At Memphis-based Union Planters, the country's 28th-largest bank, net income rose 33%, to $105.8 million. Earnings per share, at 71 cents met consensus estimates.
However, the increase included $5 million from the sale of adjustable- rate mortgage loans, $3.2 million from securities sales, and $2.4 million from the sale of the company's corporate trust business.
"They are still relying on unusual items," said William Katz, a bank analyst for Merrill Lynch Global Securities. "They need to work on the quality and quantity of their core earnings power."
Net interest income was up 2%, to $311.6 million. Non-interest income rose 18%, to $140.7 million.
Union Planters, with assets of $32.3 billion, has doubled in size over the last two years through acquisitions. The company is beginning to overcome the earnings damage from integrating those purchases, said Catherine Murray, an analyst at J.P. Morgan Securities.
At First American Corp. of Nashville net income more than doubled, to $57.3 million.

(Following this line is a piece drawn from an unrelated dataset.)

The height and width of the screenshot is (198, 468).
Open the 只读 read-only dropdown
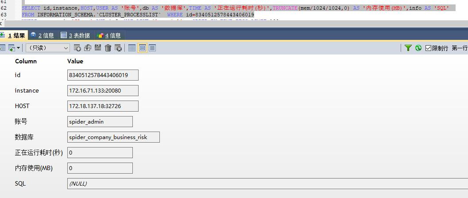pyautogui.click(x=47, y=48)
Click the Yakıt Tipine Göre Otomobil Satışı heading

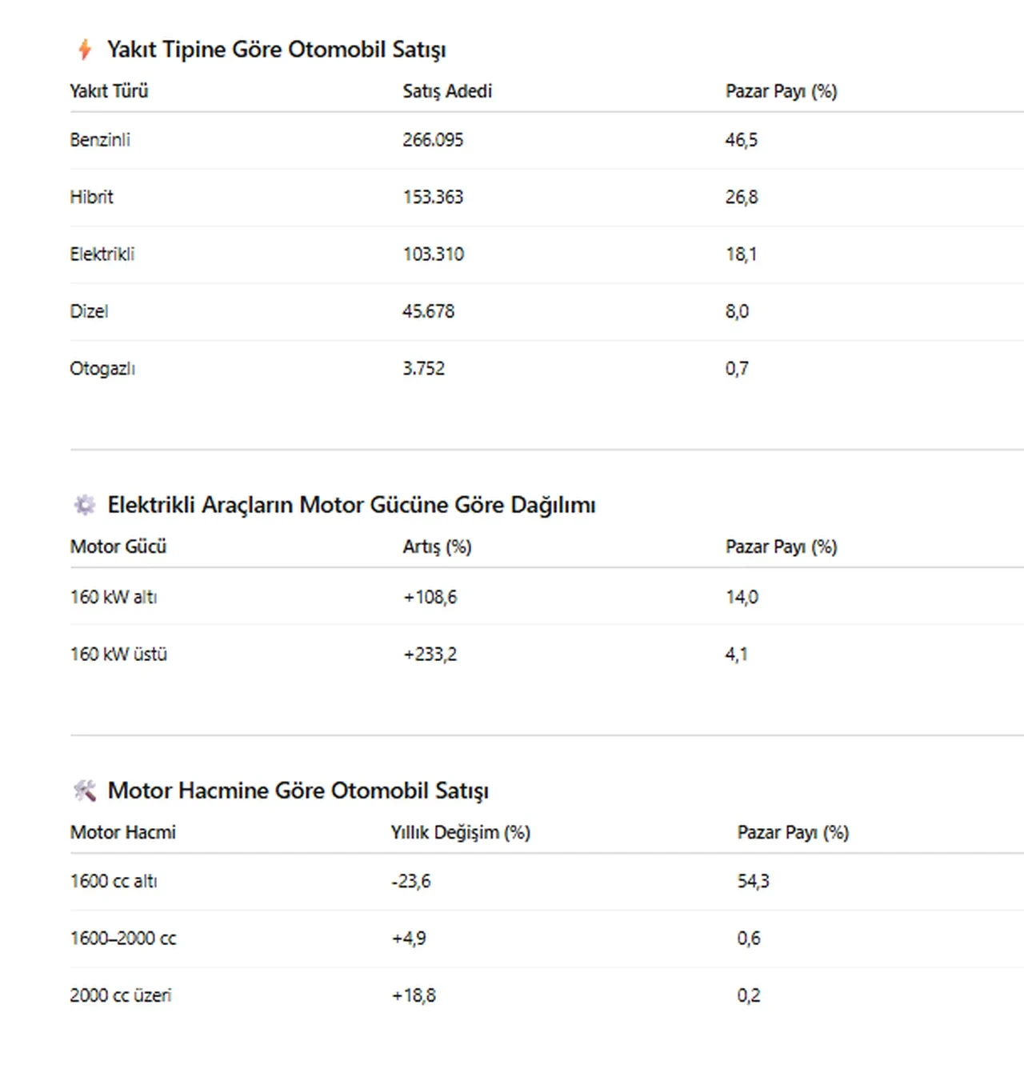point(276,50)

The $18.6 billion-asset company, which has agreed to be bought by Amsouth Bancorp of Birmingham, Ala., reported earnings per share of 63 cents per share, beating the consensus estimate by 2 cents.
Given the coming merger, it is not surprising that earnings were strong, said David Trone, a banking analyst with Credit Suisse First Boston. "They aren't spending more money," he said. Noninterest expenses slid 1%, to $187.7 million.

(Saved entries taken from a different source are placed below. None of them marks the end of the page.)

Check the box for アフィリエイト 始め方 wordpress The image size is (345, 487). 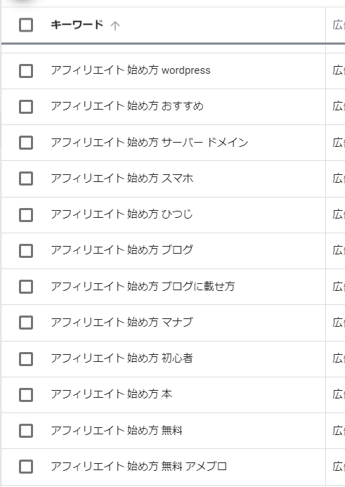26,71
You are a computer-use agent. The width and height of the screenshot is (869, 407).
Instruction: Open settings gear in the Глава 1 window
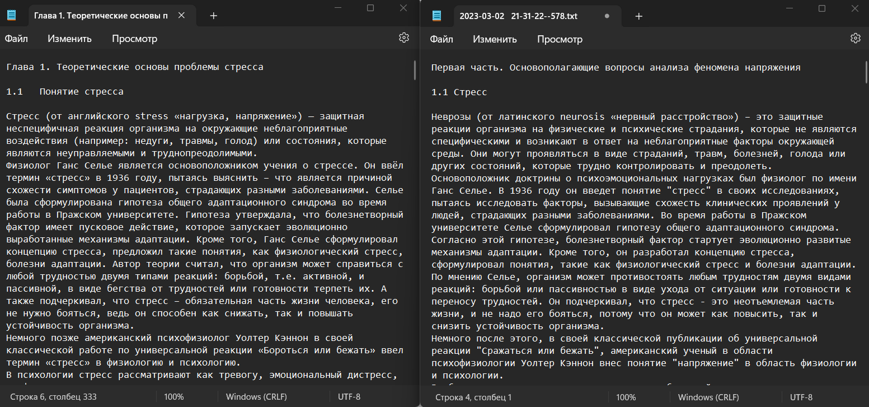(x=403, y=38)
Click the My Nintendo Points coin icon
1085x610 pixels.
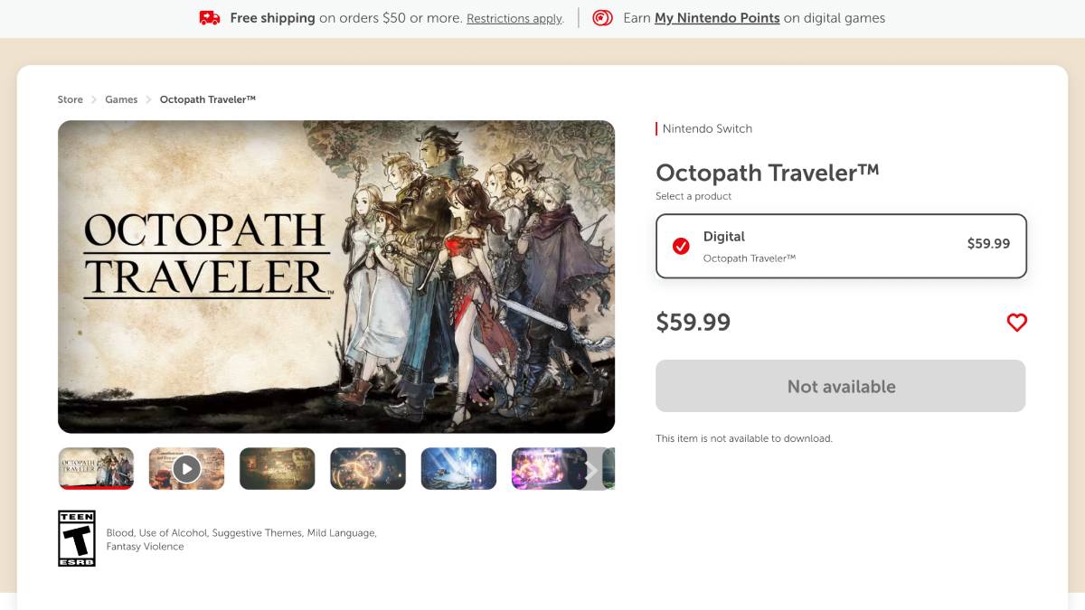[x=602, y=18]
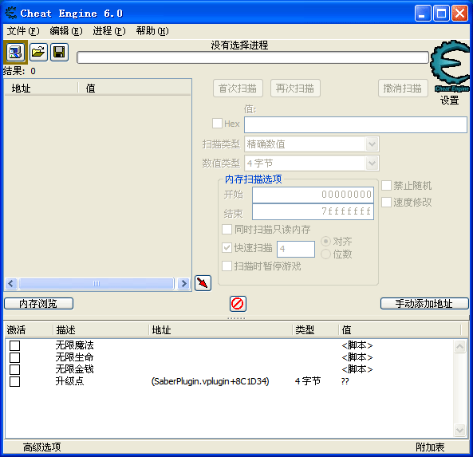The image size is (473, 457).
Task: Click the 手动添加地址 button
Action: (424, 303)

Noninterest income gained 1%, to $125.9 million, and average loans increased at an 8.5% annual rate from the first quarter. "There was good commercial and industrial loan growth, thanks to continued strong economic activity in the region," he said.

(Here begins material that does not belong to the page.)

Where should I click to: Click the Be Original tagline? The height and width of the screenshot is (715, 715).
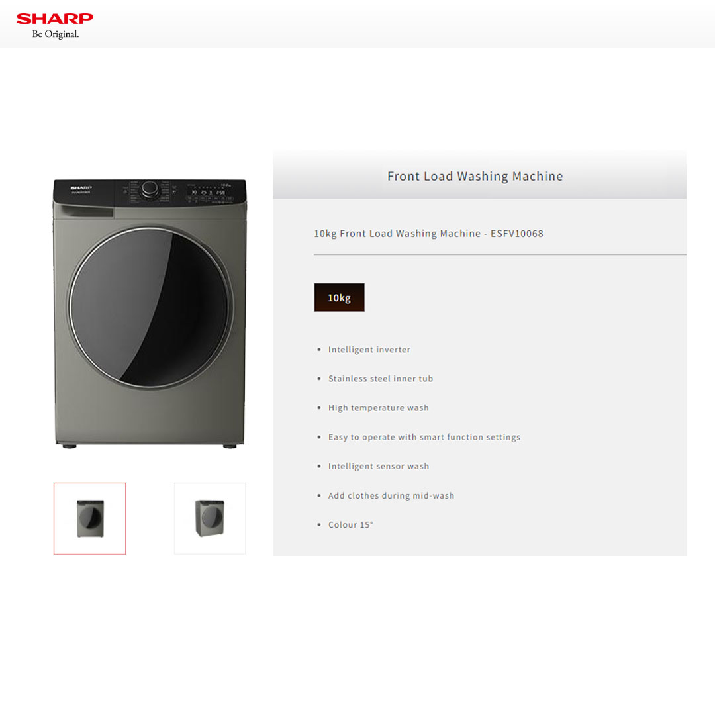point(56,34)
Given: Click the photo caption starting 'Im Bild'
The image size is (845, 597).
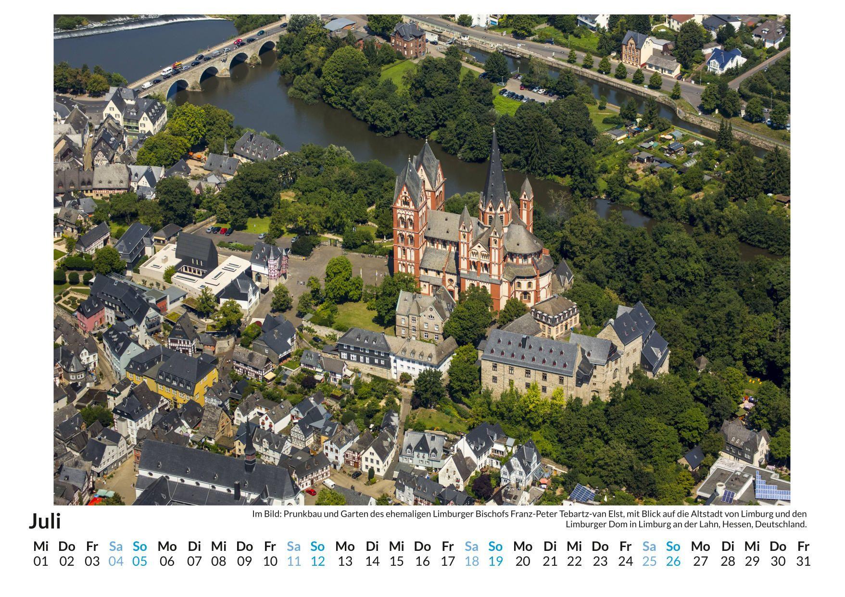Looking at the screenshot, I should [529, 519].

First Tennessee National Corp. notched a 16% jump in profits, to $61 million. Per-share earnings of 45 cents matched the consensus estimate.
"In general, strength in the commercial and mortgage banking business offset softness in the capital markets business," Ms. Murray said. "But revenue growth was lower than in recent quarters, as mortgage banking activity subsided."
Mortgage banking represents about 35% to 40% of the $18.6 billion-asset company's business. Mortgage banking fee income soared 43%, to $175.7 million. Overall fee income appreciated 34%, to $294.3 million.
Rising interest rates hurt capital markets revenue amid diminished demand by investors for bonds, Ms. Murray said.
Noninterest expenses increased 28%, largely because of rising employee compensation. Average loans increased 10% and credit quality "in general remained high," Ms. Murray said.
Compass Bancshares of Birmingham, Ala., reported net income of $53.7 million, a 13% rise. Earnings per share of 47 cents met Wall Street predictions.
"It was a very good quarter," Mr. Katz said. "There was good loan growth and excellent cost controls." Average loan growth was 18%, adjusting for the impact of branch purchases and securitizations.
Fee growth was also impressive, Mr. Trone said. Noninterest income rose 4%, to $58.3 million.
While Compass "joined the growing list of banks with higher nonperforming assets," credit quality is not a big problem, Mr. Trone said. Nonperforming assets at the $17.5 billion-asset company rose to $58.1 million, from $41.2 million.
Montgomery, Ala.-based Colonial BancGroup had a 13% earnings increase, to $30.3 million. Earnings per share of 27 cents at the $10.8 billion-asset banking company beat the consensus estimate by a penny.